I know I'm a bit late to this party, but I was on vacation last week.  So let me chime in now...

1. I think it is unrealistic for the MPI Forum to insist on standardized tool APIs that begin with "MPI" and strictly adhere to MPI conventions.  Ralph is correct in that there are now *many* players in the parallel and distributed computation ecosystem; vendors now need to support more than just MPI these days.  And no one wants to have to support tools attachment that is different in each different parallel / distributed stack.  Hence, labeling a tools-related / attachment standard as "MPI" is a political non-starter.  Additionally, as the Sessions revolution is attempting to recognize, the run time is a system worthy of being a first-class citizen.  It's ok to let run time groups have their own standards, and then figure out how MPI will play nice with them (similar to trying to make OpenMP and MPI play nice with each other).

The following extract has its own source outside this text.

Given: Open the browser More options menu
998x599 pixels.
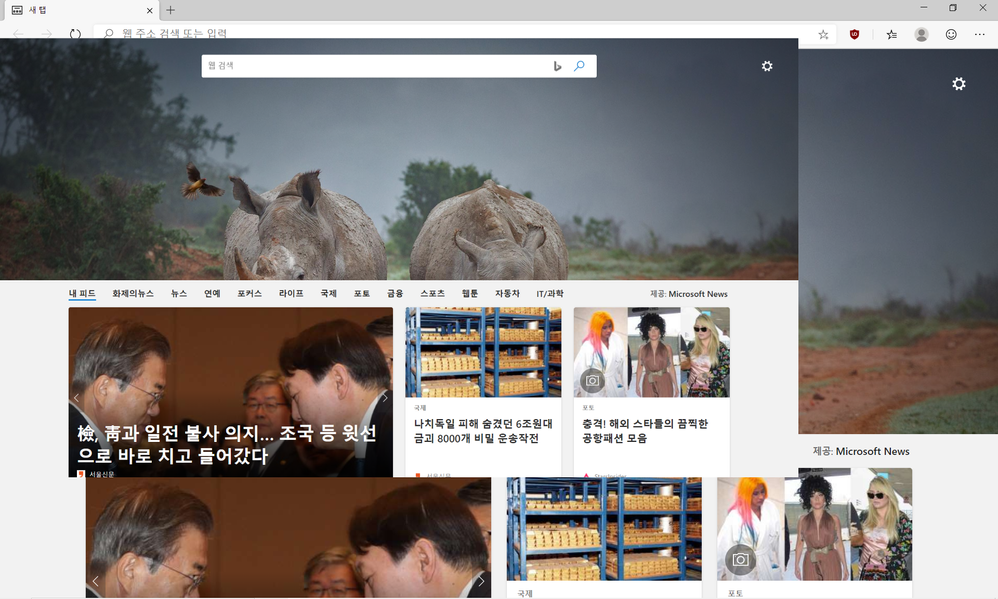Looking at the screenshot, I should (980, 34).
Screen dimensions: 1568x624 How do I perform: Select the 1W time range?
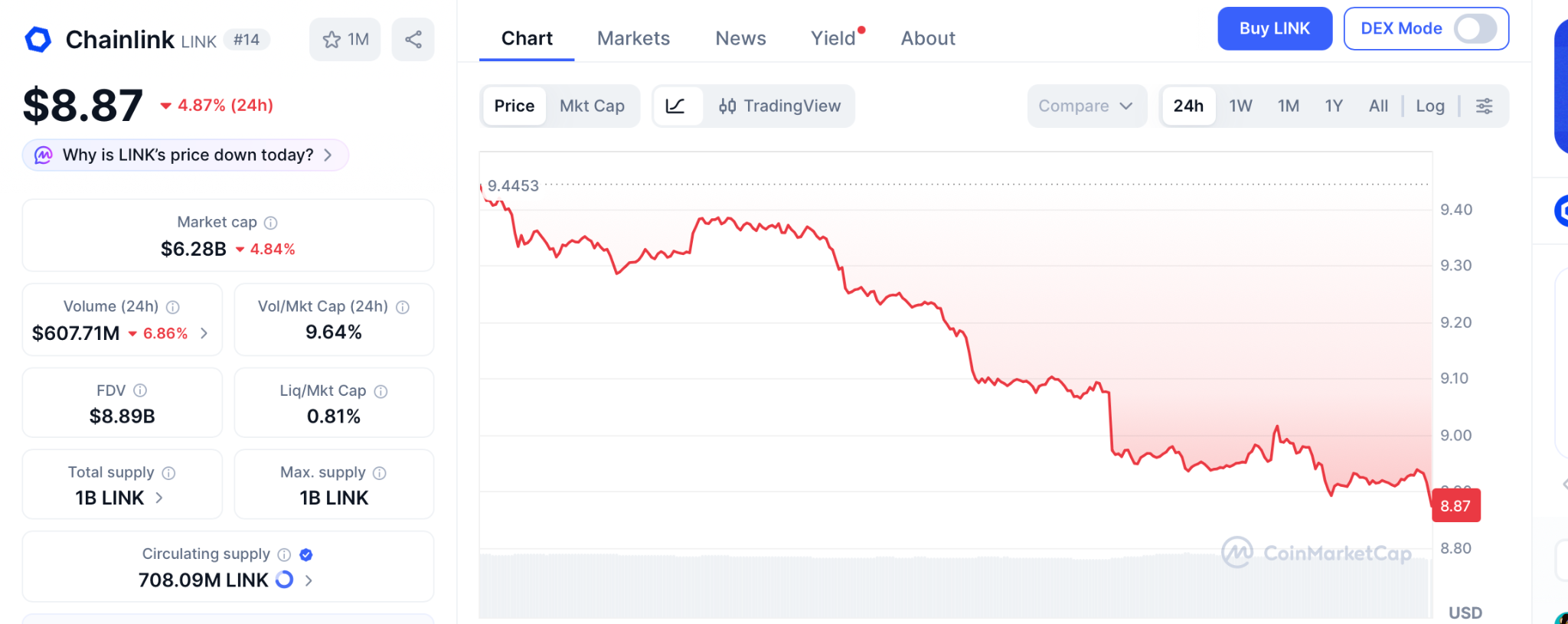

2. Let's be blunt: MPIR is going nowhere.  MPIR-1 supports basic functionality.  In the Tools WG, we have loosely talked about MPIR-2 for *years*, but nothing has happened.  That's led to (at least) 2 problems:

2a.  The rest of the world is evolving.  They want (need) to do things that MPIR-1 cannot do.  If the Tools WG is not going to advance MPIR, then others are going to.  ...and that is exactly what has happened (e.g., the PMIx project).

2b. Those in the HPC/MPI ecosystems have recognized MPIR's limits (including LLNL) and have asked MPI implementors and tools authors to add non-standard functionality to their MPIR implementations so that they can do some new things.  As Ralph correctly said, this makes fragile MPIR implementations that keep breaking because we've extended MPIR in different ways for specific tool X, for specific debugger Y, ...etc.  The irony here is that these tool-specific extensions were exactly what standardizing MPIR was supposed to prevent.  It hasn't.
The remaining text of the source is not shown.